EXERCISE PROMPT
Ignoring every picture, transcribe the data in full as it stands.

::::::

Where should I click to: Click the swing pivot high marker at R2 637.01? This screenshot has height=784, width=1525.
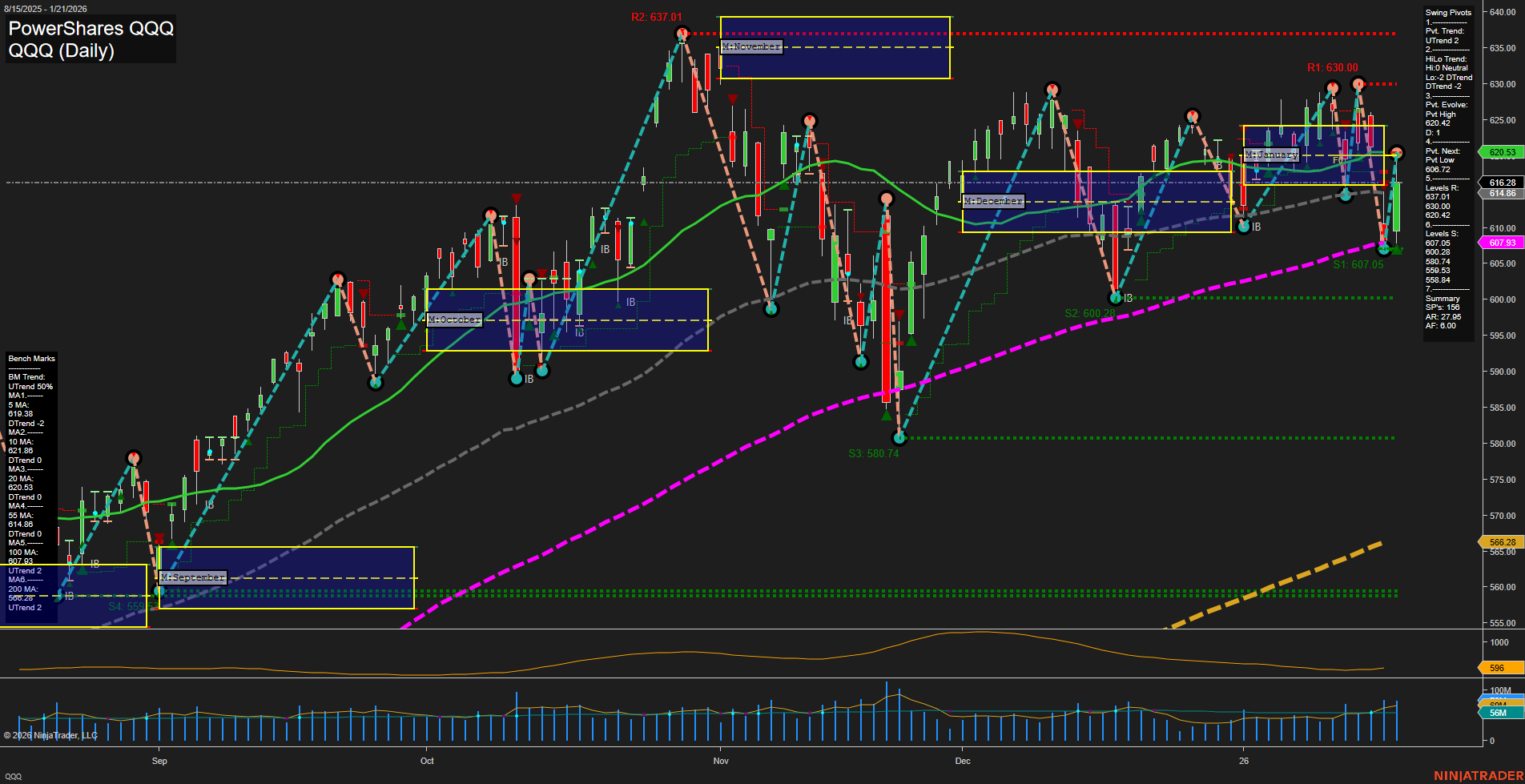(682, 34)
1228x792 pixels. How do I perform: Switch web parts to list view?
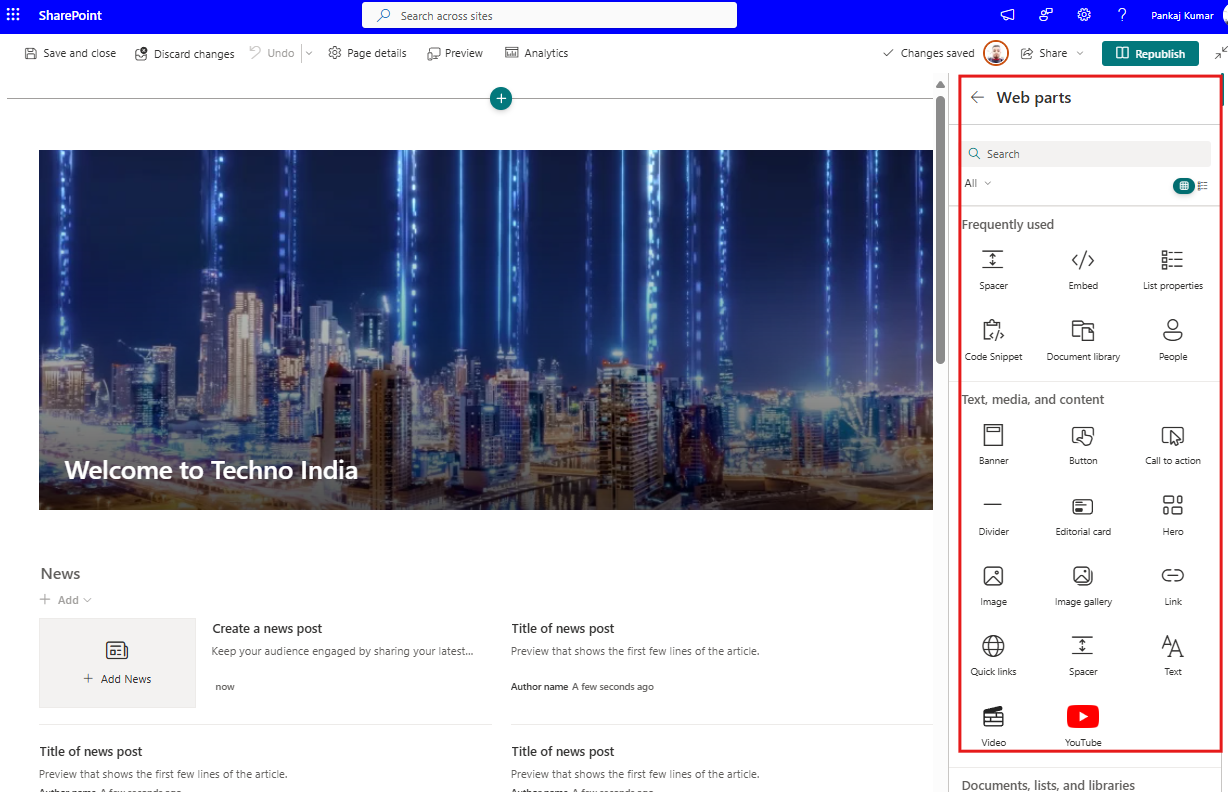coord(1203,185)
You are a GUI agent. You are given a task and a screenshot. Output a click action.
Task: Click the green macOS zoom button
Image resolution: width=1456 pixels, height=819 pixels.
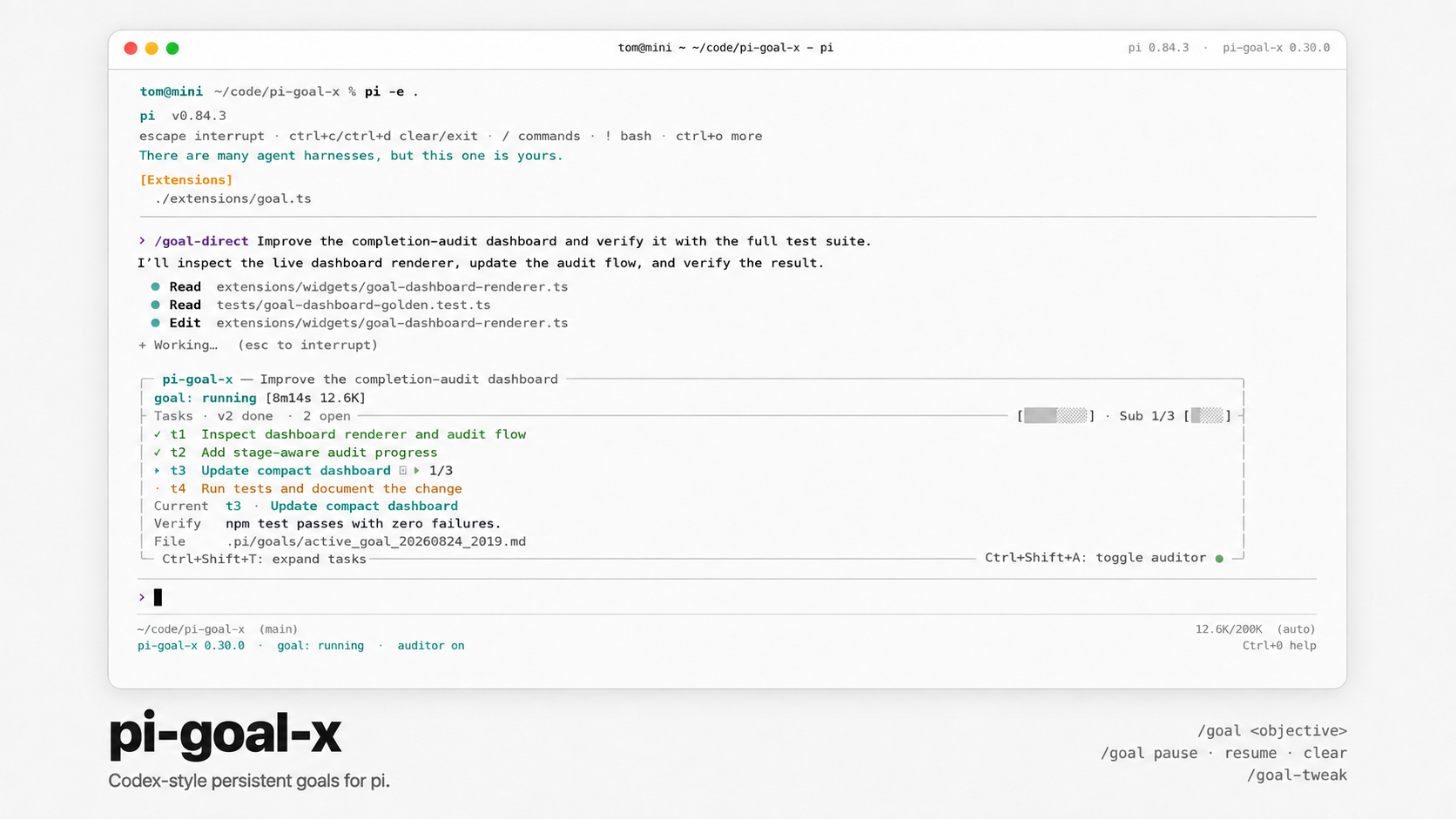tap(172, 49)
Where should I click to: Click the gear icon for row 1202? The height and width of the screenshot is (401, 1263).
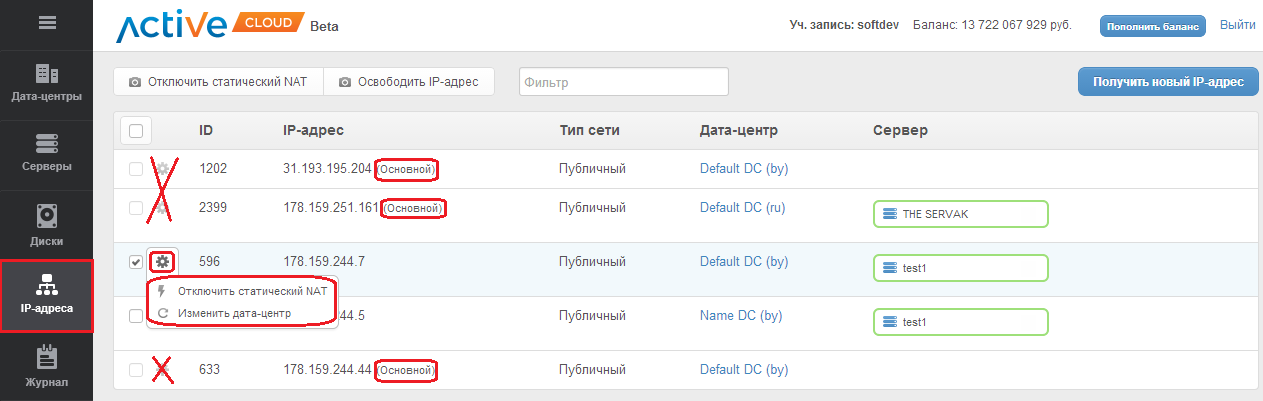click(162, 169)
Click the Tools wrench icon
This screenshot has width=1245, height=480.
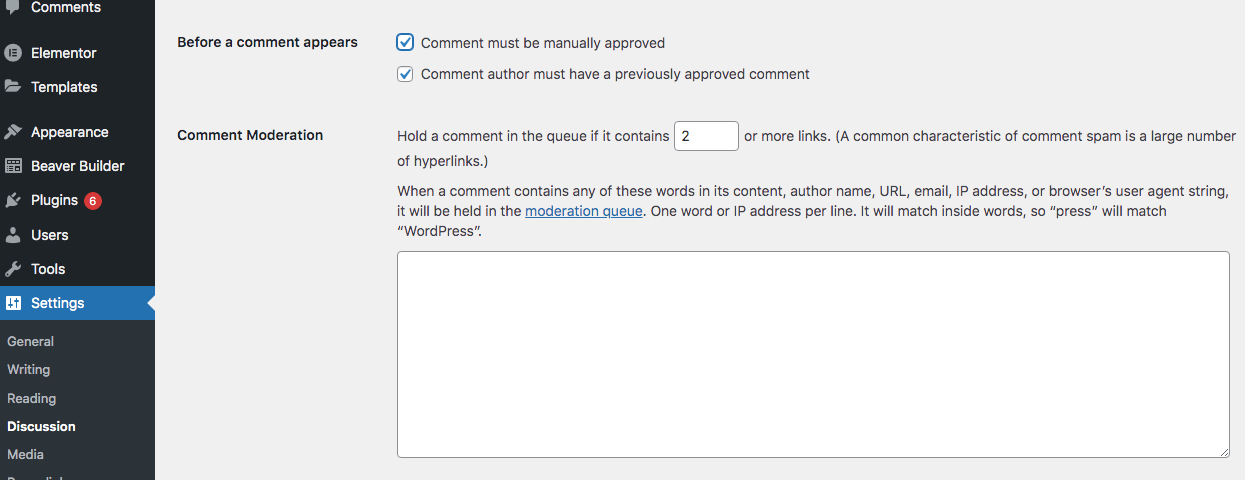click(13, 269)
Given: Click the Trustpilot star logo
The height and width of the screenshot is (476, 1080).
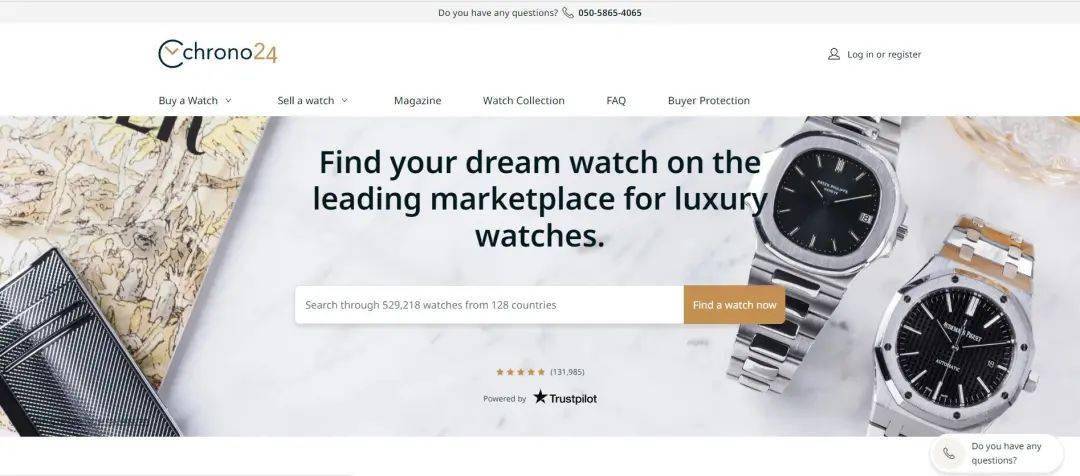Looking at the screenshot, I should [541, 397].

::::::

THE ANSWER
Where should I click to: Click the swing pivot high marker at R2 637.01? This screenshot has height=784, width=1525.
(682, 34)
1228x792 pixels. How do I perform: Switch web parts to list view?
coord(1203,185)
You are a GUI agent. You are given a task and a screenshot. Output a click action.
Task: Click the green macOS zoom button
Image resolution: width=1456 pixels, height=819 pixels.
tap(172, 49)
Where should I click to: Click the gear icon for row 1202? The height and width of the screenshot is (401, 1263).
click(162, 169)
Click the Tools wrench icon
This screenshot has width=1245, height=480.
click(13, 269)
Given: Click the Trustpilot star logo
The height and width of the screenshot is (476, 1080).
Looking at the screenshot, I should [541, 397].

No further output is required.